Orantılılık ise sınırlamayla ulaşılmak istenen amaç ile başvurulan sınırlama tedbiri arasında aşırı bir dengesizlik bulunmamasına işaret eder. Kamu gücünü kullanan organlar, örgütlenme özgürlüğü kapsamındaki faaliyetlere müdahale ederken bu özgürlüğün kullanılmasından kaynaklanan yarardan daha ağır basan, korunması gereken bir menfaatin ve kişiye yüklenen külfeti dengeleyici mekanizmaların varlığını somut olgulara dayanarak göstermelidir.

O halde eldeki başvuruda yapılması gereken; başvurucuların sendika hakkına yapılan müdahalenin demokratik toplum düzeninin sürekliliği için zorunlu olup olmadığını, bu bağlamda toplumsal bir ihtiyaç baskısını karşılayıp karşılamadığını ve sınırlamanın izlenen amaçlarla orantılılığını değerlendirmektir.

Somut Olayın Değerlendirilmesinde, öğretmenlere nöbet görevi için ayrıca ücret ödenmesi talebiyle alınan süresiz nitelikteki sendika kararı uyarınca düzenlenen nöbet tutmama eylemine 7 ila 11 gün katılan başvurucuların disiplin cezasıyla cezalandırılmalarına ilişkindir. Yargılama neticesinde ilk derece mahkemeleri sendika kararlarının uygulanma sürelerinin belirsiz olduğuna, başvurucuların nöbet tutmama konusundaki ısrarlarına ve nöbet görevinin kamu hizmeti için önemine dikkat çekerek uzun bir süre yerine getirilmeyen nöbet görevinin sendikal bir hakkın kullanımını aştığını ve mevzuatla getirilmiş bir görevin sendika kararı ile sürekli olarak kaldırılmasının mümkün olamayacağını belirterek davaların reddine karar vermiş ve kesinleşmiştir.

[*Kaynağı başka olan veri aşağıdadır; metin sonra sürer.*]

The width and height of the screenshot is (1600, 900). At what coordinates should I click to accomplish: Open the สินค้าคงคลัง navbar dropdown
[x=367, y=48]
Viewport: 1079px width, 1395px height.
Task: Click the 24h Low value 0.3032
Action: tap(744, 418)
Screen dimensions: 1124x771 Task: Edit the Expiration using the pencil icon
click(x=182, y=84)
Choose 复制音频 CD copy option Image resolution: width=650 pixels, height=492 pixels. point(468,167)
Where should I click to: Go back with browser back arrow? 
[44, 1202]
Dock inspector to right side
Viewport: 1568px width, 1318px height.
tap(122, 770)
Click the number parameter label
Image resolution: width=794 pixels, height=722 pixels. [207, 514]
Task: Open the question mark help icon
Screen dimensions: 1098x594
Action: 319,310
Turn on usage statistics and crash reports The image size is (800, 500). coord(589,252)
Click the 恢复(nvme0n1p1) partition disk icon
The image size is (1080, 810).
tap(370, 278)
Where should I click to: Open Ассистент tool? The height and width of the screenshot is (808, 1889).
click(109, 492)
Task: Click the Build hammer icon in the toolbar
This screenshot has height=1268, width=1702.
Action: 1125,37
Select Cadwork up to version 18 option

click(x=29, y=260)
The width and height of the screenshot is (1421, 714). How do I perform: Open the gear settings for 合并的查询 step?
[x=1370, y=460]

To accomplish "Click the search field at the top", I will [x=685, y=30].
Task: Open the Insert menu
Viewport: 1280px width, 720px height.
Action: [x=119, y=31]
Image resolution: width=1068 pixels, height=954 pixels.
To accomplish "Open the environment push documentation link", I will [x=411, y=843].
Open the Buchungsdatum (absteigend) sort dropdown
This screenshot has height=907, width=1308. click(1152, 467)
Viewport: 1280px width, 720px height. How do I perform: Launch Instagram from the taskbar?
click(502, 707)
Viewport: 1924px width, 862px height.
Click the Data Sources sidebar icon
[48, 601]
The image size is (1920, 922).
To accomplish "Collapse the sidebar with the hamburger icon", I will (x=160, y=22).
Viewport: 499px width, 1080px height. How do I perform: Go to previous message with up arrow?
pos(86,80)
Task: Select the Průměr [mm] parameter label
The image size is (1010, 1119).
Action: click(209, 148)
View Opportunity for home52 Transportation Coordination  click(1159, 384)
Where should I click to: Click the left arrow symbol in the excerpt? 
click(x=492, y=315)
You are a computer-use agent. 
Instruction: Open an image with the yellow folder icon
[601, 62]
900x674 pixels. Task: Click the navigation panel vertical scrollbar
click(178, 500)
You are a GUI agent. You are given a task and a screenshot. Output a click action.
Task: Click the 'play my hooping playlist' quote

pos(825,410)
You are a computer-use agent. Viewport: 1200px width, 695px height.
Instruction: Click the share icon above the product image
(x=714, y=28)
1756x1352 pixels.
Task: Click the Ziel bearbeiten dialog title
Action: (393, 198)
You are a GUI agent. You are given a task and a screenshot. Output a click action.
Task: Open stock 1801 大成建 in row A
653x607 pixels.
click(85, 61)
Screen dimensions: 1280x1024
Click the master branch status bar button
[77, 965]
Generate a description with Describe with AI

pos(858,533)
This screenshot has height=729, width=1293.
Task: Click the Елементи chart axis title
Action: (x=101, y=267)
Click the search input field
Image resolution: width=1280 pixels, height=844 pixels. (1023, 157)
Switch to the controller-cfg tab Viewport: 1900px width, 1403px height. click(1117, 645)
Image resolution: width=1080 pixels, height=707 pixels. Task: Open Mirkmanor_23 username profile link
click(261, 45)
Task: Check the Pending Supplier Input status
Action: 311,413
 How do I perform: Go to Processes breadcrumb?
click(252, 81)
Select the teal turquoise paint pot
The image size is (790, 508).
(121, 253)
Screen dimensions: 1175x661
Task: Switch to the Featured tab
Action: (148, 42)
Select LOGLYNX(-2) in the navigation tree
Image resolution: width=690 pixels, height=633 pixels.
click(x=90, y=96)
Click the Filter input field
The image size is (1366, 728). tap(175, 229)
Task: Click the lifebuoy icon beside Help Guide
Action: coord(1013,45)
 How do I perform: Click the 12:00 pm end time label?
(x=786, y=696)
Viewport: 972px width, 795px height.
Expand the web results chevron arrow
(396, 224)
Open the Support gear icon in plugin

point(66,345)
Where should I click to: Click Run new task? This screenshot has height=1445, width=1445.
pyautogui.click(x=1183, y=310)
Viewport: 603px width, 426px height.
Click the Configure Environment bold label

Somut olaya konu disiplin cezalarının kamu görevlileri sendikalarının çekirdek faaliyet alanı ile ilgili olan bir talebin konu edildiği sendika kararının uygulanmasından kaynaklandığı görülmüştür. Anayasa Mahkemesi konu bağlamında benzer bir meseleyi ele aldığı Tayfun Cengiz başvurusunda, üyesi olduğu sendikanın tüm Türkiye'de yaptığı göreve gelmeme çağrısına katılarak iki gün süreyle görevine gelmeyen kamu görevlisi başvurucuya verilen disiplin cezası şeklindeki müdahaleyi Anayasa'nın 51. maddesinde güvence altına alınan sendika hakkı kapsamında incelemiştir. Anayasa Mahkemesi; eylemin Türkiye Büyük Millet Meclisinde devam eden İlköğretim ve Eğitim Kanunu tasarısı görüşmelerinin sonlandırılması ve tasarının geri çekilmesi amacıyla yapıldığına dikkat çektiği kararda mevzuatta yer almamasına rağmen sendikal faaliyet çerçevesinde işe gelinmemesi halinde gerek idarenin olağan uygulamasında gerekse idari yargının yerleşmiş içtihatlarında kişinin mazeret iznini kullandığının kabul edilerek disiplin soruşturması açılmadığını vurgulamıştır (Tayfun Cengiz, §§ 58, 59).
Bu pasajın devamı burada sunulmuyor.